Political position

By and

When Robert Stephenson wanted to learn more about government, he couldn’t think of a better place than Washington, D.C.

So the senior in political science accepted an internship position working at Sen. Orrin Hatch’s Washington, D.C., office with his economic staff.

“There’s nothing to compare with learning U.S. history in a place where so much history has been made,” he said.

His duties include attending press conferences, hearings and committee meetings, and assisting Hatch, R-Utah, with his finance committee responsibilities. But his favorite part of the job is being able to take Utah constituents on tours of the Capitol to teach them about all he has learned, he said.
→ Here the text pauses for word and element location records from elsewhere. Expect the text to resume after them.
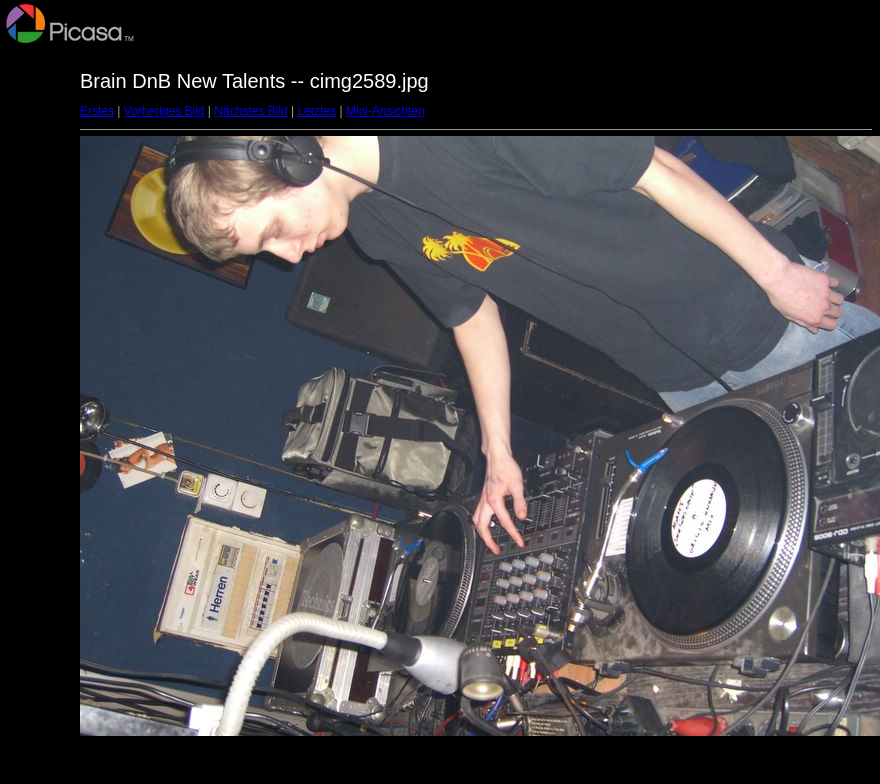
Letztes (317, 111)
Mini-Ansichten (385, 111)
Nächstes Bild (250, 111)
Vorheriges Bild (164, 111)
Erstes (97, 111)
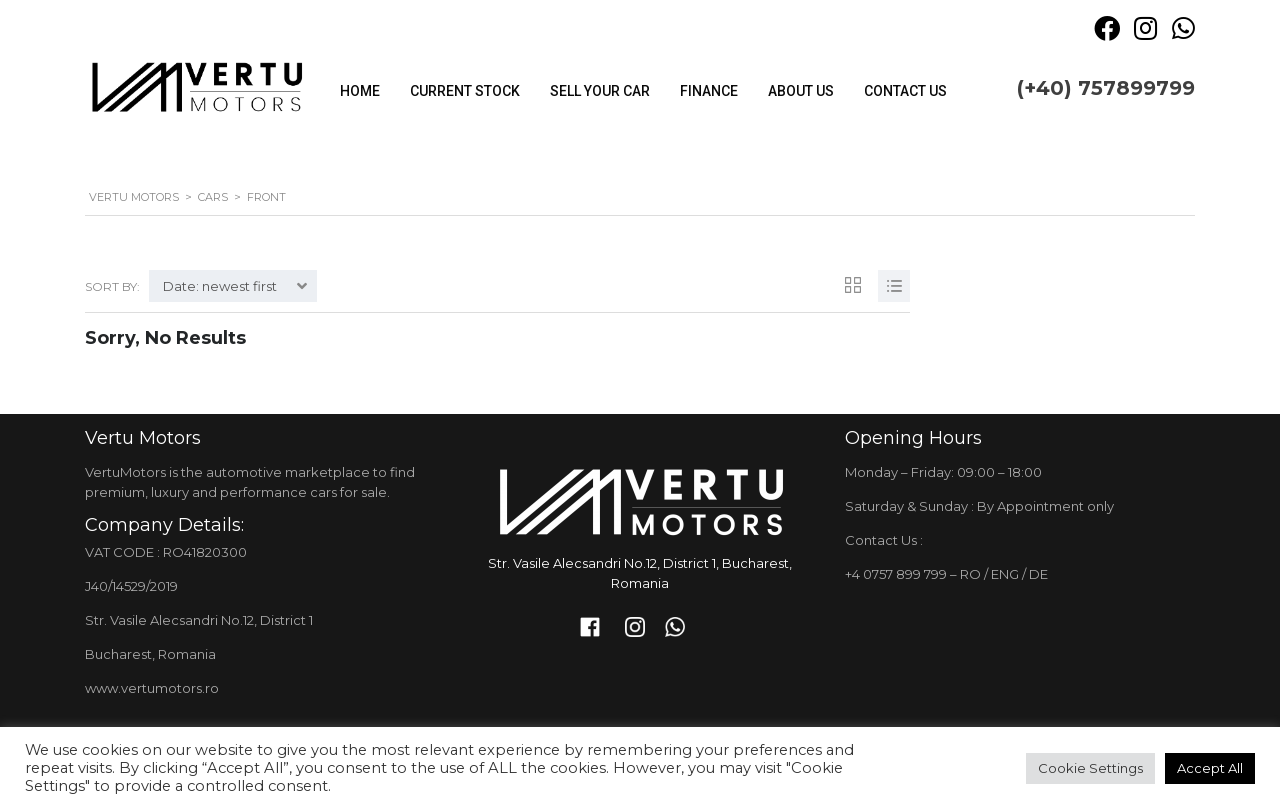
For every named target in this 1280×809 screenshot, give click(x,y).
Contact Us (905, 91)
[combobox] (233, 286)
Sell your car (600, 91)
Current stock (465, 91)
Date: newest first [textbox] (220, 286)
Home (360, 91)
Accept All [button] (1210, 768)
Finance (709, 91)
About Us (801, 91)
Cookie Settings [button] (1090, 768)
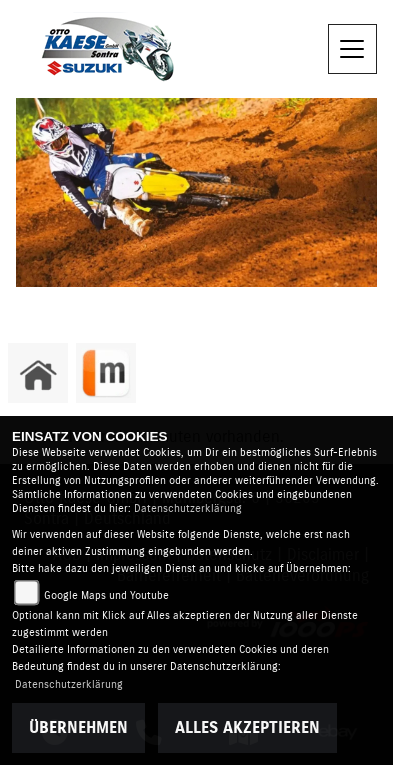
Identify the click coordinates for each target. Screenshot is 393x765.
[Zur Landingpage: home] (38, 373)
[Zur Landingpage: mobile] (106, 373)
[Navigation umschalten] (353, 49)
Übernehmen (78, 728)
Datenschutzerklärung (188, 508)
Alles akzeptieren (247, 728)
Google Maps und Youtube (106, 595)
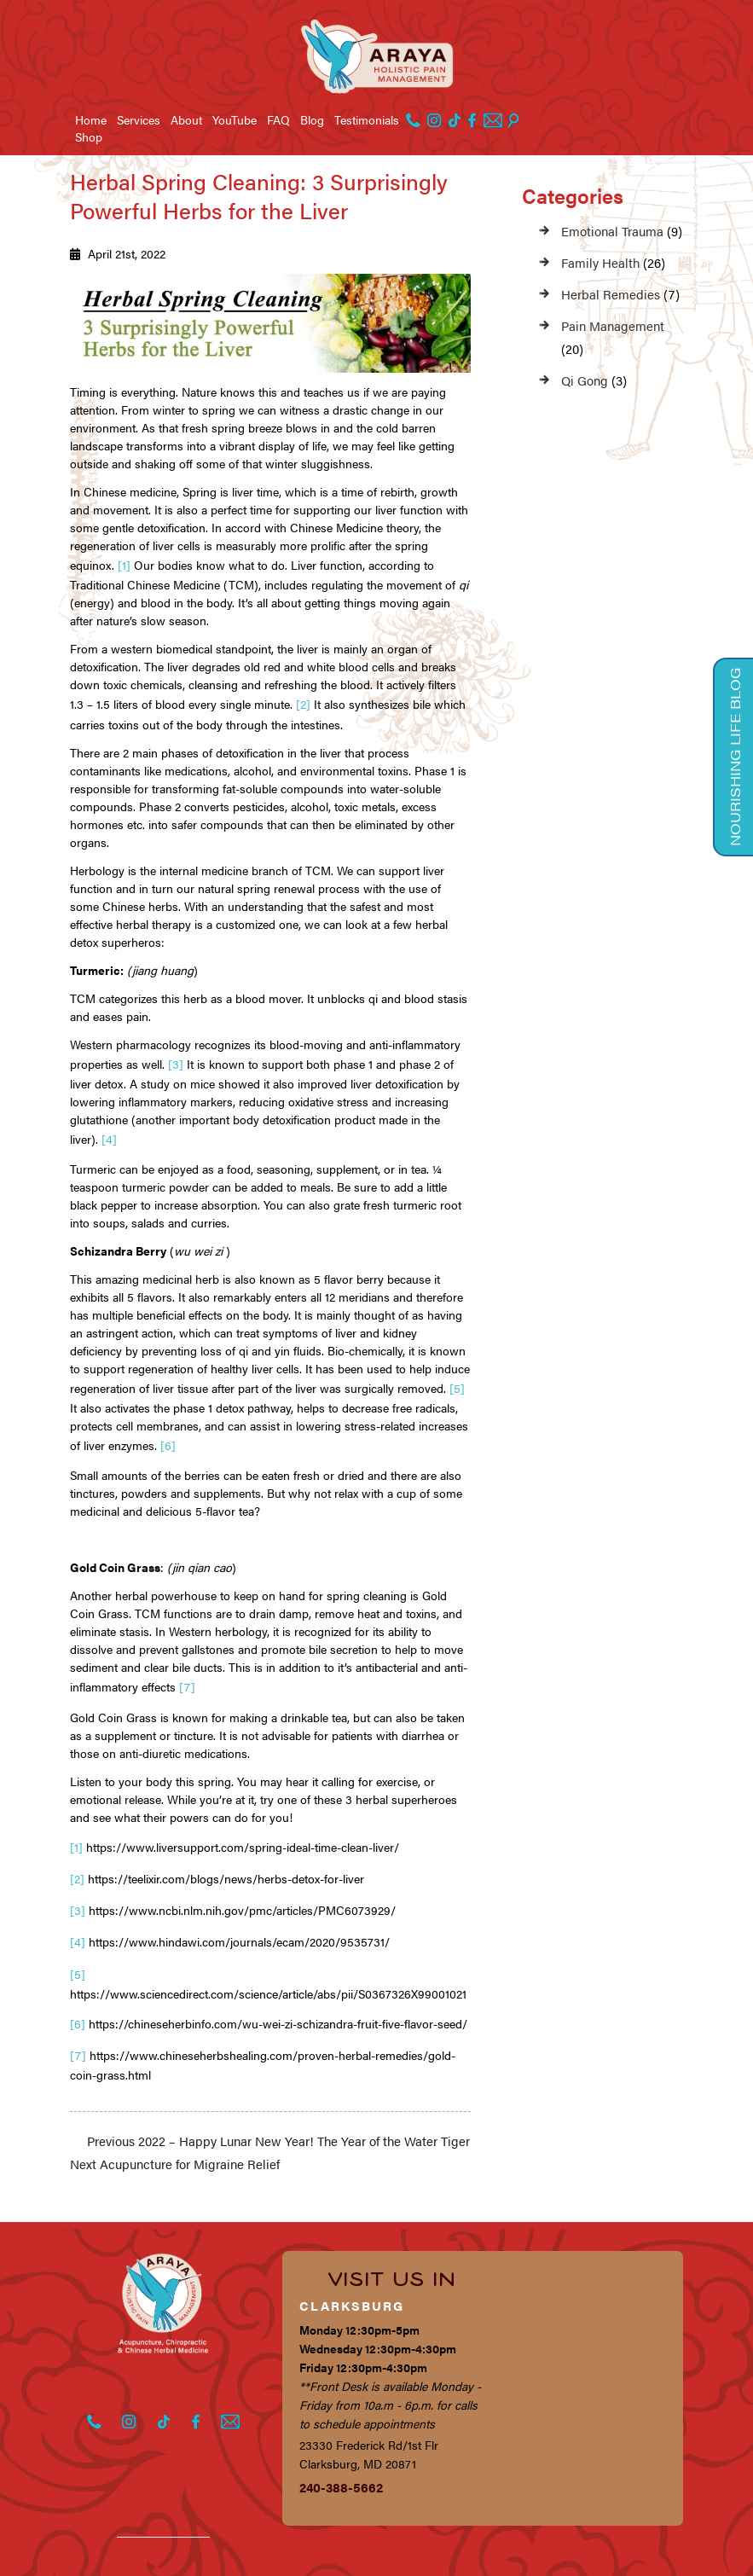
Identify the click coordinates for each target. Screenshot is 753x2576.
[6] (168, 1425)
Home (91, 119)
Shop (88, 136)
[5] (457, 1371)
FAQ (278, 119)
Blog (312, 119)
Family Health (600, 262)
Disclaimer (279, 2555)
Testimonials (366, 119)
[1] (124, 562)
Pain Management (612, 325)
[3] (175, 1054)
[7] (187, 1663)
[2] (303, 698)
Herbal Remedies (610, 294)
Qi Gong (584, 380)
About (186, 119)
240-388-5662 (341, 2436)
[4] (109, 1125)
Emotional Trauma (612, 231)
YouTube (234, 119)
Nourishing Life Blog (734, 751)
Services (138, 119)
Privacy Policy (87, 2555)
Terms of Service (187, 2555)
“A typical day at the office is anything but typical,” he said.

Stephenson was picked for the internship from a large group of applicants from Utah, and Hatch said summer congressional internships are generally very tough to land. Applicants are chosen based on GPA, extra-curricular activities and other accomplishments.

“There is competition among the students, and there is competition among the various D.C. internship programs to get the best applicants,” Hatch said.

The paid internship is part of the Hinckley Institute of Politics’ internship program, and Stephenson will receive five credit hours after writing a 12- to 14-page research paper at the end of the semester.

“I appreciate everything Robert is doing for me here,” Hatch said. “He’s got a lot of focus, and he stays on target. I’m grateful to have him working in my office.”

Stephenson said the Hinckley internship has helped him feel more involved at the U.

“Some people complain that there’s no community feel at the U because it’s a ‘commuter school,’ but programs like the Hinckley Institute give students a sense of community,” he said. “I’m so glad I got involved.”

Stephenson said one of the only drawbacks to being in Washington, D.C., is the amount of time he has to see the sights.

“Every day there are new places to explore, so I’ve just tried to cut out sleep,” he said, “Getting lost has never been so fun because, inevitably, you find something extraordinary.”

After graduation in the spring, Stephenson plans to take the Foreign Service Exam to work abroad.

“Anyone who wants to learn about how politics really functions should spend some time in D.C.,” he said.